■ Required action
Write out the records again, exactly. Nothing may be dropped.

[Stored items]
*** Block opens ***
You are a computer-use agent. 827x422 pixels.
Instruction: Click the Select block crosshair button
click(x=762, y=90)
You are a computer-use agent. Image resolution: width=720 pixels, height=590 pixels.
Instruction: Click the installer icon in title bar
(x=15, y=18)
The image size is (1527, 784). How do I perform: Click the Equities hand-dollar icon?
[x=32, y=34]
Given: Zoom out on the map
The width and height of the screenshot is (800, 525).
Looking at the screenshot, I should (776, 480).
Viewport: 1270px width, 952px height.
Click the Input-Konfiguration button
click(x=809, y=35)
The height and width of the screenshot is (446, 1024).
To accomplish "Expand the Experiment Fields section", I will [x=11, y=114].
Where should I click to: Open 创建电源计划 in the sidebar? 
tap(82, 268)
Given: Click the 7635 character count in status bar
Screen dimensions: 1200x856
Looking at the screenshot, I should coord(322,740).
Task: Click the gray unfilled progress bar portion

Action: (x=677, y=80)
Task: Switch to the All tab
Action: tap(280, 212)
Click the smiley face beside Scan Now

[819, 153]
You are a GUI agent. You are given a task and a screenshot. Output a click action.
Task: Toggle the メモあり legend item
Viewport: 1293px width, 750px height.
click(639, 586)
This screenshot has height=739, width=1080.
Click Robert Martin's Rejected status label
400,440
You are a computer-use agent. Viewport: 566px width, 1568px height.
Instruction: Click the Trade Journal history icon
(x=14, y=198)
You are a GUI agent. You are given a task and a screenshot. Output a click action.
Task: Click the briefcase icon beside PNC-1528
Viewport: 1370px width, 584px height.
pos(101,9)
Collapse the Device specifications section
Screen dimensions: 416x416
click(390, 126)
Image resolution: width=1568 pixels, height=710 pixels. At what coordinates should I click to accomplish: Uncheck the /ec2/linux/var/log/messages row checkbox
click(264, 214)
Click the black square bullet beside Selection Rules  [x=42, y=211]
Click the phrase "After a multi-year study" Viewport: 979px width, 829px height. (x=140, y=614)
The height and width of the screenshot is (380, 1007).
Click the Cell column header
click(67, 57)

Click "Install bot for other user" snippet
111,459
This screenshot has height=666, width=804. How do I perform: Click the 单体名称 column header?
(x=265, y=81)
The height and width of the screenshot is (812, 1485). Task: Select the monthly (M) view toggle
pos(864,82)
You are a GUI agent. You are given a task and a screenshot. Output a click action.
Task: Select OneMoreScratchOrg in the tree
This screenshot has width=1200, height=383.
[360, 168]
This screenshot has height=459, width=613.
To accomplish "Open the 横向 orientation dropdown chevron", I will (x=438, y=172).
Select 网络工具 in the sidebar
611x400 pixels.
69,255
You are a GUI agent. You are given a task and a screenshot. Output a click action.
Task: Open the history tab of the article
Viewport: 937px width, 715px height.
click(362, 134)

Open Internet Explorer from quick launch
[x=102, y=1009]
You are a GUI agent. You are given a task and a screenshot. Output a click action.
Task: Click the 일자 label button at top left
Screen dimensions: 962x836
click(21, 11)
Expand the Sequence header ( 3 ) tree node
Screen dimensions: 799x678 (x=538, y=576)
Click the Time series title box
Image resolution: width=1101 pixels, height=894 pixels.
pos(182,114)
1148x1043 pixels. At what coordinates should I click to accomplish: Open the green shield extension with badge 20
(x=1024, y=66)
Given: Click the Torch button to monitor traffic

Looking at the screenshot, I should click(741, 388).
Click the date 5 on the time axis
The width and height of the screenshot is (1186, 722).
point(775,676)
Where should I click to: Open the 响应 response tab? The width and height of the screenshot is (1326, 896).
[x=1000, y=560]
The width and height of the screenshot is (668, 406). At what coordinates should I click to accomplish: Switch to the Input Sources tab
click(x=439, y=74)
*** Block closes ***
■ Result for this task
You are a computer-use agent. 827x422 pixels.
Instruction: Click the Select block crosshair button
click(x=762, y=90)
You are a computer-use agent. Image resolution: width=720 pixels, height=590 pixels.
Instruction: Click the installer icon in title bar
(x=15, y=18)
The image size is (1527, 784). How do I perform: Click the Equities hand-dollar icon?
[x=32, y=34]
Given: Zoom out on the map
The width and height of the screenshot is (800, 525).
Looking at the screenshot, I should (776, 480).
Viewport: 1270px width, 952px height.
Click the Input-Konfiguration button
click(x=809, y=35)
The height and width of the screenshot is (446, 1024).
To accomplish "Expand the Experiment Fields section", I will [x=11, y=114].
Where should I click to: Open 创建电源计划 in the sidebar? 
tap(82, 268)
Given: Click the 7635 character count in status bar
Screen dimensions: 1200x856
Looking at the screenshot, I should coord(322,740).
Task: Click the gray unfilled progress bar portion

Action: (x=677, y=80)
Task: Switch to the All tab
Action: tap(280, 212)
Click the smiley face beside Scan Now

[819, 153]
You are a GUI agent. You are given a task and a screenshot. Output a click action.
Task: Toggle the メモあり legend item
Viewport: 1293px width, 750px height.
click(639, 586)
This screenshot has height=739, width=1080.
Click Robert Martin's Rejected status label
400,440
You are a computer-use agent. Viewport: 566px width, 1568px height.
Instruction: Click the Trade Journal history icon
(x=14, y=198)
You are a GUI agent. You are given a task and a screenshot. Output a click action.
Task: Click the briefcase icon beside PNC-1528
Viewport: 1370px width, 584px height.
pos(101,9)
Collapse the Device specifications section
Screen dimensions: 416x416
click(390, 126)
Image resolution: width=1568 pixels, height=710 pixels. At what coordinates should I click to accomplish: Uncheck the /ec2/linux/var/log/messages row checkbox
click(264, 214)
Click the black square bullet beside Selection Rules  [x=42, y=211]
Click the phrase "After a multi-year study" Viewport: 979px width, 829px height. (x=140, y=614)
The height and width of the screenshot is (380, 1007).
Click the Cell column header
click(67, 57)

Click "Install bot for other user" snippet
111,459
This screenshot has height=666, width=804. How do I perform: Click the 单体名称 column header?
(x=265, y=81)
The height and width of the screenshot is (812, 1485). Task: Select the monthly (M) view toggle
pos(864,82)
You are a GUI agent. You are given a task and a screenshot. Output a click action.
Task: Select OneMoreScratchOrg in the tree
This screenshot has width=1200, height=383.
[360, 168]
This screenshot has height=459, width=613.
To accomplish "Open the 横向 orientation dropdown chevron", I will (x=438, y=172).
Select 网络工具 in the sidebar
611x400 pixels.
69,255
You are a GUI agent. You are given a task and a screenshot. Output a click action.
Task: Open the history tab of the article
Viewport: 937px width, 715px height.
click(362, 134)

Open Internet Explorer from quick launch
[x=102, y=1009]
You are a GUI agent. You are given a task and a screenshot. Output a click action.
Task: Click the 일자 label button at top left
Screen dimensions: 962x836
click(21, 11)
Expand the Sequence header ( 3 ) tree node
Screen dimensions: 799x678 (x=538, y=576)
Click the Time series title box
Image resolution: width=1101 pixels, height=894 pixels.
pos(182,114)
1148x1043 pixels. At what coordinates should I click to accomplish: Open the green shield extension with badge 20
(x=1024, y=66)
Given: Click the Torch button to monitor traffic

Looking at the screenshot, I should click(741, 388).
Click the date 5 on the time axis
The width and height of the screenshot is (1186, 722).
point(775,676)
Where should I click to: Open the 响应 response tab? The width and height of the screenshot is (1326, 896).
[x=1000, y=560]
The width and height of the screenshot is (668, 406). At what coordinates should I click to accomplish: Switch to the Input Sources tab
click(x=439, y=74)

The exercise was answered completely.